The proffered evidence for Loret’s sonship has to do with blood, handwriting, and other things. Charlotte is said to have kept paintings signed by Hitler. He is said to have painted a woman who looked just like her, after he was back in Germany. Envelopes of cash are said to have been ferried to Charlotte by German officers during World War II. There are other morsels and claims as well.

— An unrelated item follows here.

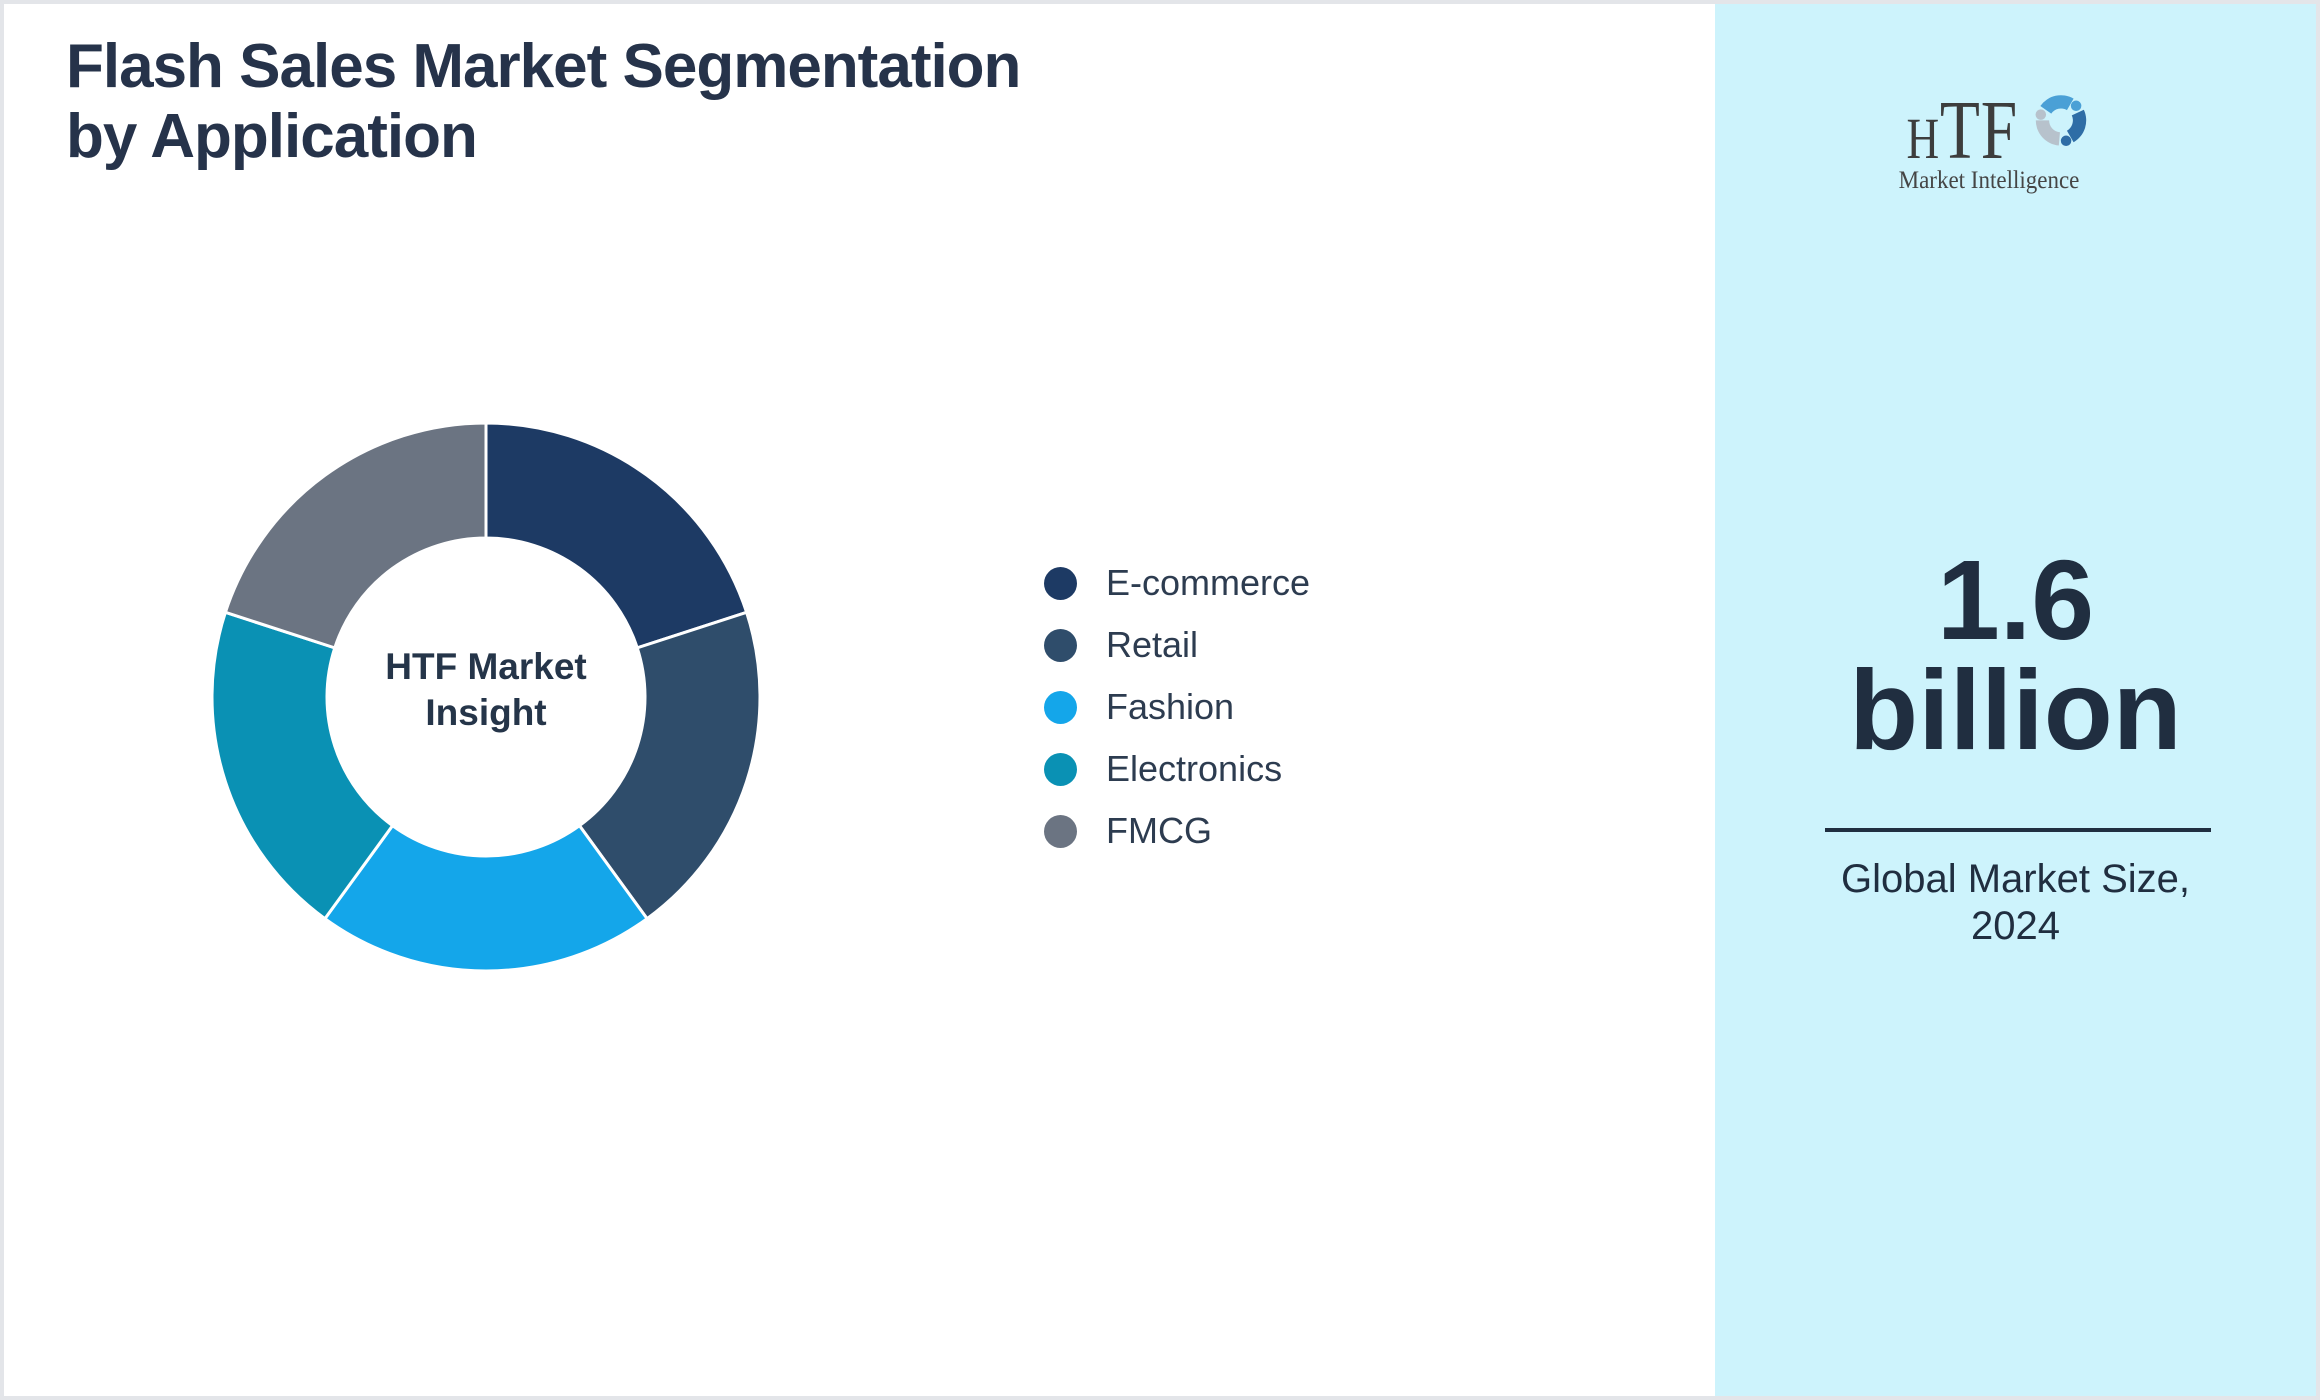 The image size is (2320, 1400). What do you see at coordinates (2062, 121) in the screenshot?
I see `logo-swirl-icon` at bounding box center [2062, 121].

In 2012, a diary came to light—the diary of a British soldier, Leonard Wilkes, who had been with the Royal Engineers. On September 30, 1944, he wrote the following: “An interesting day today. Visited the house where Hitler stayed as a corporal in the last war, saw the woman who had a baby by him and she told us that the baby, a son, was now fighting in the French army against the Germans.” This story caused some excitement around the world. Could Adolf Hitler, probably the most reviled man in history, have fathered a child?
Jean-Marie Loret
Forgetting the handwriting, paintings, etc., it is a curious fact that Jean-Marie Loret looked like Hitler—a lot like him. So does his son Philippe (about whom more in a moment). Any number of mothers could have told their son that Hitler was his father. Why did Charlotte Lobjoie’s have to look so much like him?
The consensus of historians is that Loret was not the son of Hitler, or that it is extremely unlikely that he was. That was the judgment of Ian Kershaw, in a footnote to Volume 1 of his acclaimed Hitler biography, published in 1998. In 2014, he confirmed to me that nothing has happened in the intervening years to alter his judgment. It may be a little odd to say, but, for purposes of my own book, the truth about Loret’s parentage is almost irrelevant. What matters is that he thought himself Hitler’s son. What effect did that have on him?

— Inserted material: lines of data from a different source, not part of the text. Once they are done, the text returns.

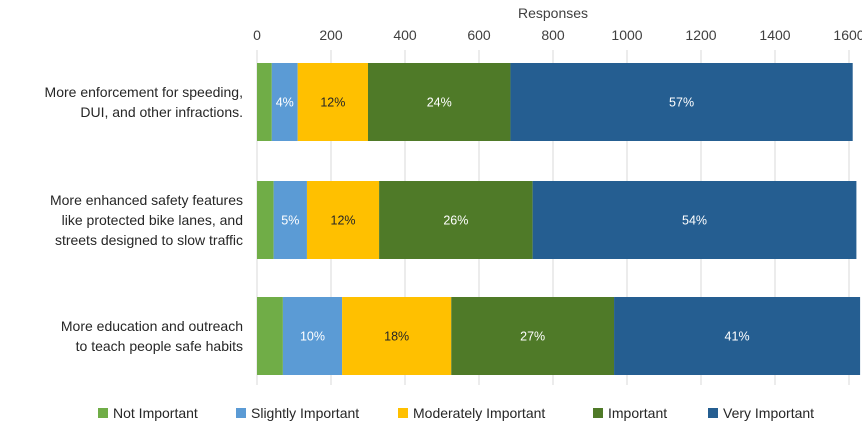 The width and height of the screenshot is (862, 424). Describe the element at coordinates (638, 413) in the screenshot. I see `legend-label: Important` at that location.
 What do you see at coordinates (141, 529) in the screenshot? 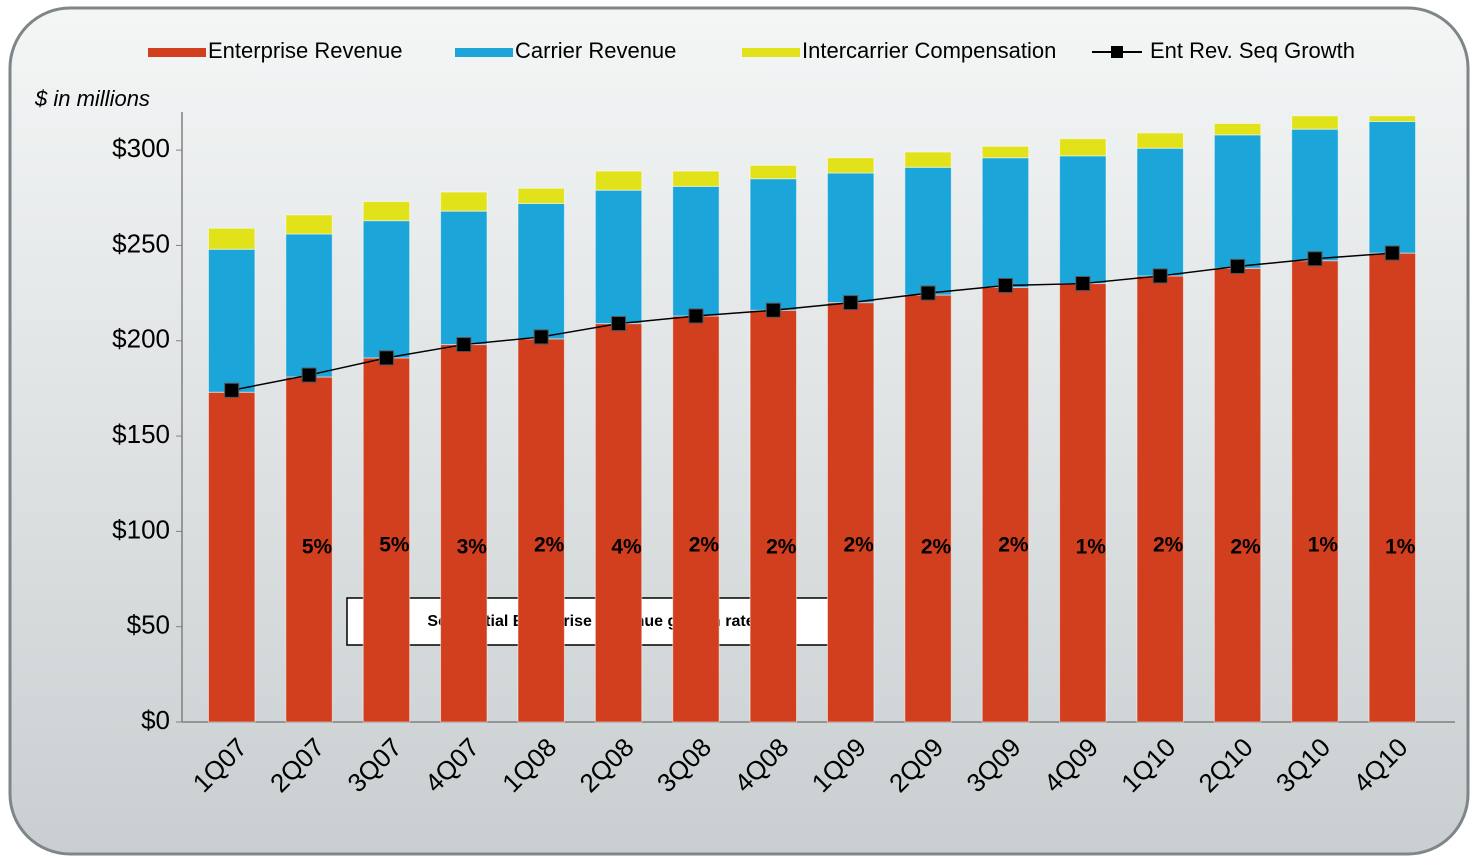
I see `y-tick-label: $100` at bounding box center [141, 529].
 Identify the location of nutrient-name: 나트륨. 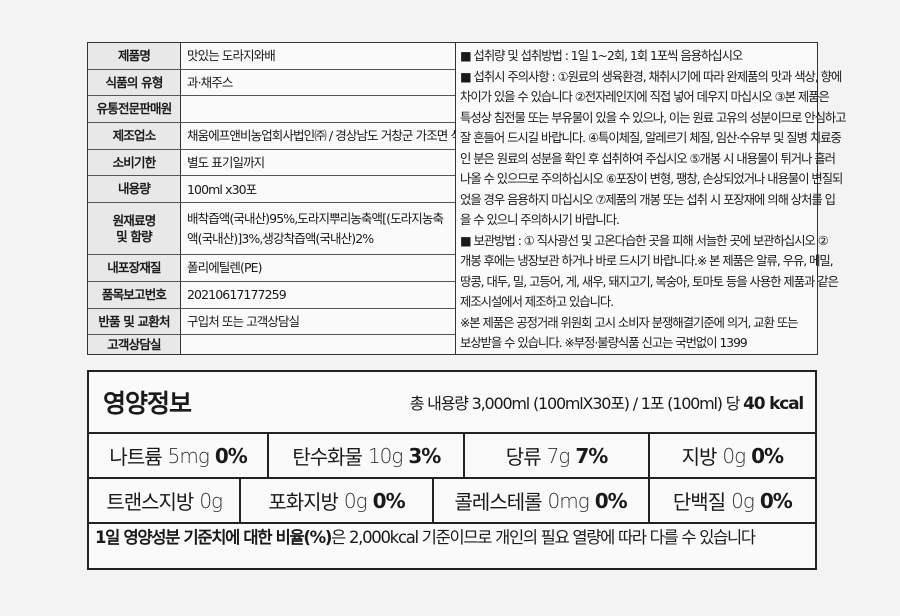
(136, 457).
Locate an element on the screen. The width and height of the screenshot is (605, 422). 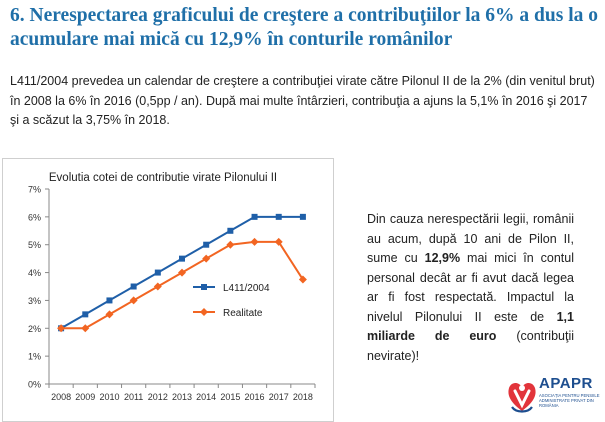
logo-name: APAPR is located at coordinates (566, 384).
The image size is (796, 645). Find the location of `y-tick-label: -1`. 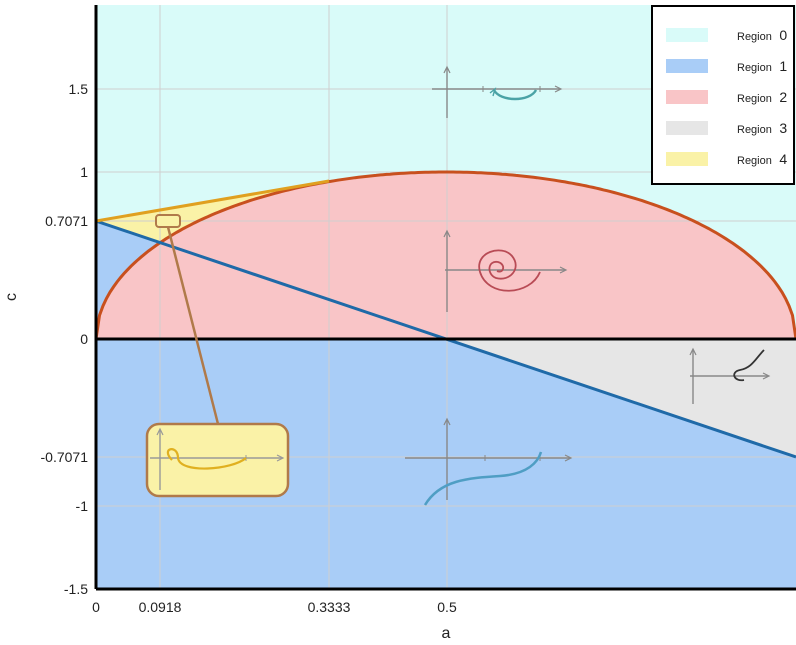

y-tick-label: -1 is located at coordinates (82, 506).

It was Loret’s choice to grow a mustache—to have a Hitler mustache, specifically. This does not suggest distancing from the alleged father, to put it mildly. The man could easily have gone clean-shaven. Philippe Loret, too, has a mustache, or had one when London’s Daily Mail came to call on him in April 2012. It was not a Hitler mustache, however; it was a longer one. Philippe’s home was adorned with two portraits of Hitler. That does not suggest distancing, either. “Hitler is my family,” he explained. “It’s not my fault that I ended up as his grandson or that all the things happened during the war. What he did has nothing to do with me. He will always be family for me.”
After his father died, Philippe Loret traveled to Munich, where he met a daughter of Himmler—who told him that insider Nazis always believed that Hitler had a secret son in France.

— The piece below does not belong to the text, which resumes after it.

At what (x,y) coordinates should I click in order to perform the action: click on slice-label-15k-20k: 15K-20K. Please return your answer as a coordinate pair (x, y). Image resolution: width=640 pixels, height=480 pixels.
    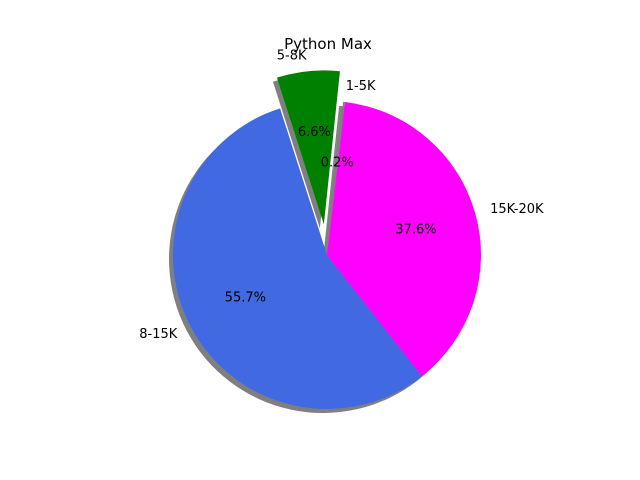
    Looking at the image, I should click on (517, 210).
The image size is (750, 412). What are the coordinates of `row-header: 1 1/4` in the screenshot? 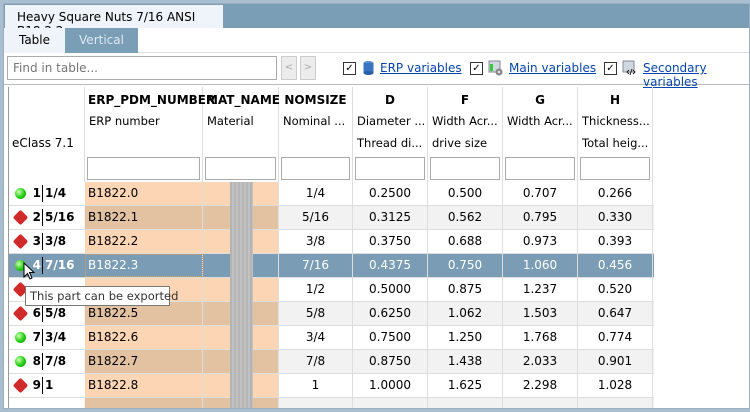 It's located at (46, 194).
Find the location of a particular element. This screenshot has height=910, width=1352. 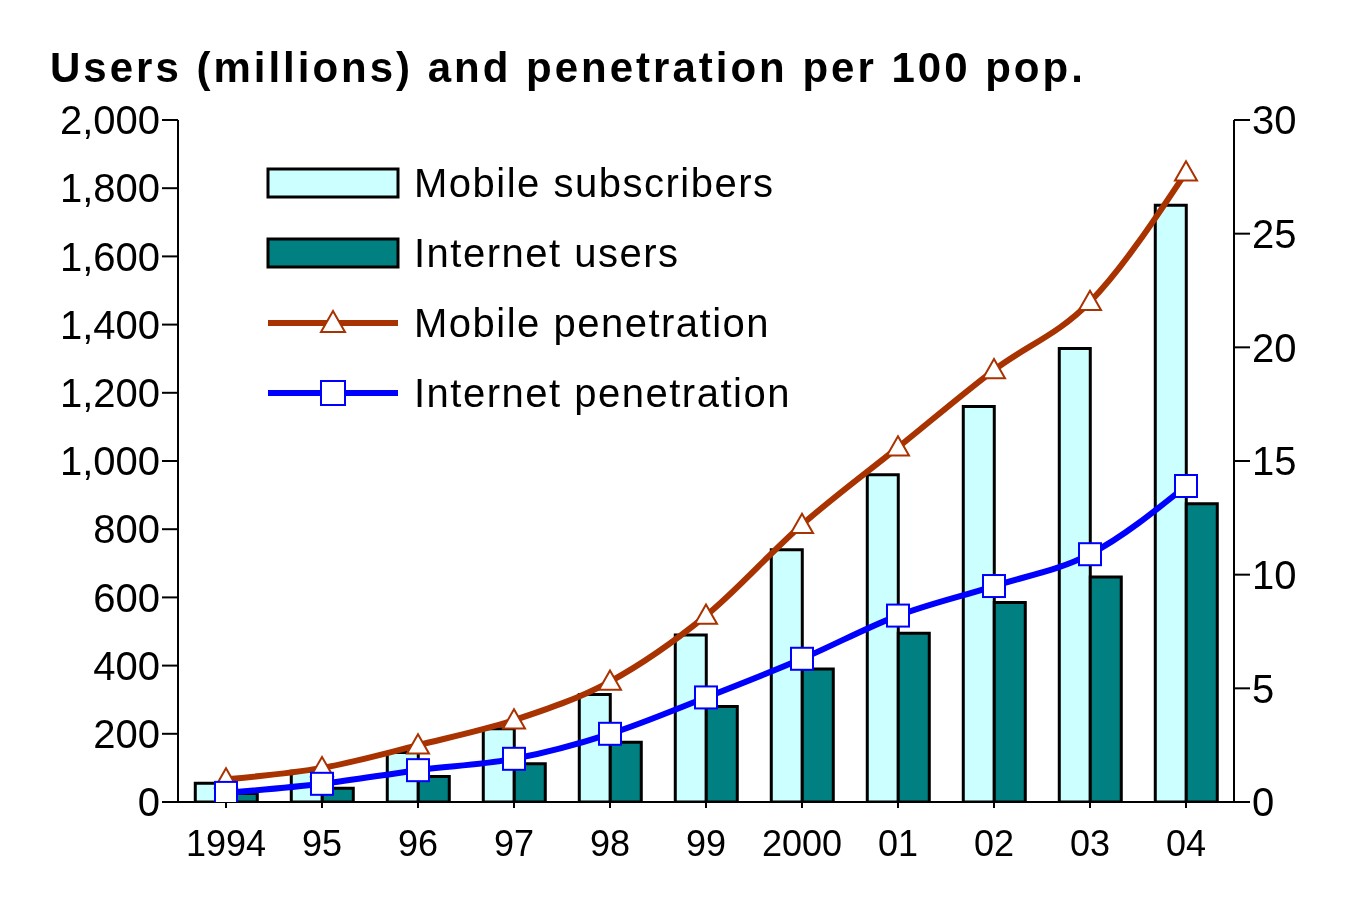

Philippe further told the Daily Mail, “I don’t think evil passes on. Of course, qualities from your parents pass on to you, but you build your own life, and you make it what it is.” About his father, he said, unequivocally, “He was proud of being Hitler’s son.”
That statement is hard to take, as is the mustache that Jean-Marie wore, as are the portraits that Philippe hung on the wall, as is the rendezvous with the Himmler child. But we might consider this: What if your mother, one fine day, told you that the father you had always wondered about was actually Adolf Hitler—a genocidal dictator whose name is a synonym for evil? That is a card dealt to virtually no one.